Discerning Church Learning to discern the movement of God's Spirit


I have been thinking a lot about this discernment process in recent weeks. I have had the opportunity to use it in more than one context. As I reflect on the ways that we have used it at First Baptist Church Muncie, I am astounded by the placid environment of complex and potentially disturbing decisions. How is this? How can an environment that was once toxic become serene? How can we continue to navigate changes in the church without exploding factions?

I was reading Psalm 73 this week. In this psalm, the writer is in turmoil. He has experienced tremendous suffering attempting to live faithfully. He explains,

(Psalms 73:13 NIV) Surely in vain have I kept my heart pure; in vain have I washed my hands in innocence.

Without quoting the entire psalm, I will summarize his line of thought. He is hesitant to write of his experience. He feels that perhaps it will lead future generations away from God. In his attempts to understand these events apart from God, he finds himself in despair.

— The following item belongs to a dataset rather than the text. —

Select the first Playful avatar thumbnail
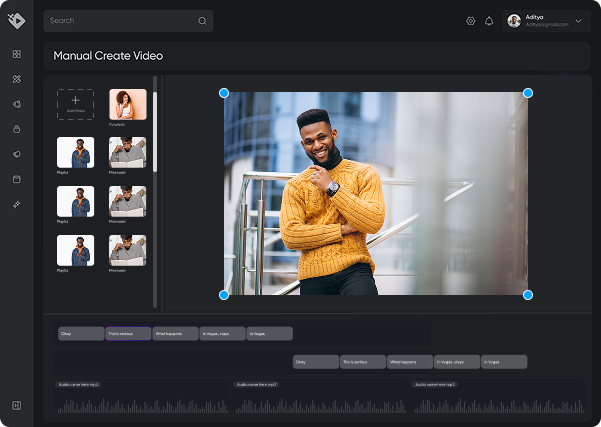 (x=75, y=152)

(Psalms 73:16 NIV) When I tried to understand all this, it was oppressive to me

Yet, the psalmist’s tone changes in verse 17. Something happens that shifts his world view.

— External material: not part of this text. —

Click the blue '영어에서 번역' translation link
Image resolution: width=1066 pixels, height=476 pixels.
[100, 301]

(Psalms 73:17 NIV) till I entered the sanctuary of God

When the psalmist enters God’s presence, he sees clearly. While he was tempted to join the forces of evil, he now has a broader perspective. What once seemed the prosperous direction leads to destruction. The psalmist recounts his experience.

(Psalms 73:21–23 NIV) When my heart was grieved and my spirit embittered, I was senseless and ignorant; I was a brute beast before you. Yet I am always with you; you hold me by my right hand.

He sees his own inability to discern. He was blinded by bitterness and despair. Yet God was with him. The song breaks out in praise.

(Psalms 73:24–26 NIV) You guide me with your counsel, and afterward you will take me into glory. Whom have I in heaven but you? And earth has nothing I desire besides you. My flesh and my heart may fail, but God is the strength of my heart and my portion forever.

God is described as the only source. Nothing in heaven, nor on earth can guide the psalmist. Only God can adequately advise.

As we consider this psalm, our weaknesses are exposed in light of God’s wisdom. The posture of the psalmist is appropriate as we discern. Too often, we fail to lean on God’s counsel. Yet clarity lies in the presense of God. May we be discerning churches, learning to operate in God’s strength and provision.